BEGIN RECORDS FOR THE TASK

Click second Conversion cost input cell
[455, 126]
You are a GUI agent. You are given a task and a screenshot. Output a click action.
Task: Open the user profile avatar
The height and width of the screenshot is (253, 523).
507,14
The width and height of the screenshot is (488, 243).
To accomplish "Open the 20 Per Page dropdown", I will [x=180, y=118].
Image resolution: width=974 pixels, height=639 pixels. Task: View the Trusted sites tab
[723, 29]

END RECORDS FOR THE TASK
BEGIN RECORDS FOR THE TASK

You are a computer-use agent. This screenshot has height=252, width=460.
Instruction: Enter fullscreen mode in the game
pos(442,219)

END RECORDS FOR THE TASK
BEGIN RECORDS FOR THE TASK

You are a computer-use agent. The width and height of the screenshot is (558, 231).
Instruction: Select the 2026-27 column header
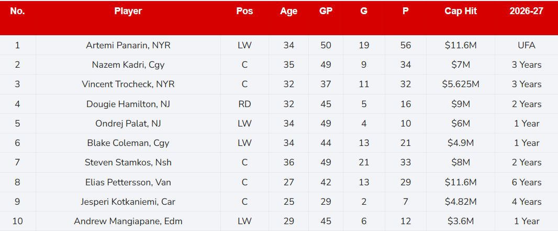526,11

END RECORDS FOR THE TASK

THE TASK ->
Read through the entries and count the lines where "agent" appears; respond with the number only.

TASK RESPONSE ->
3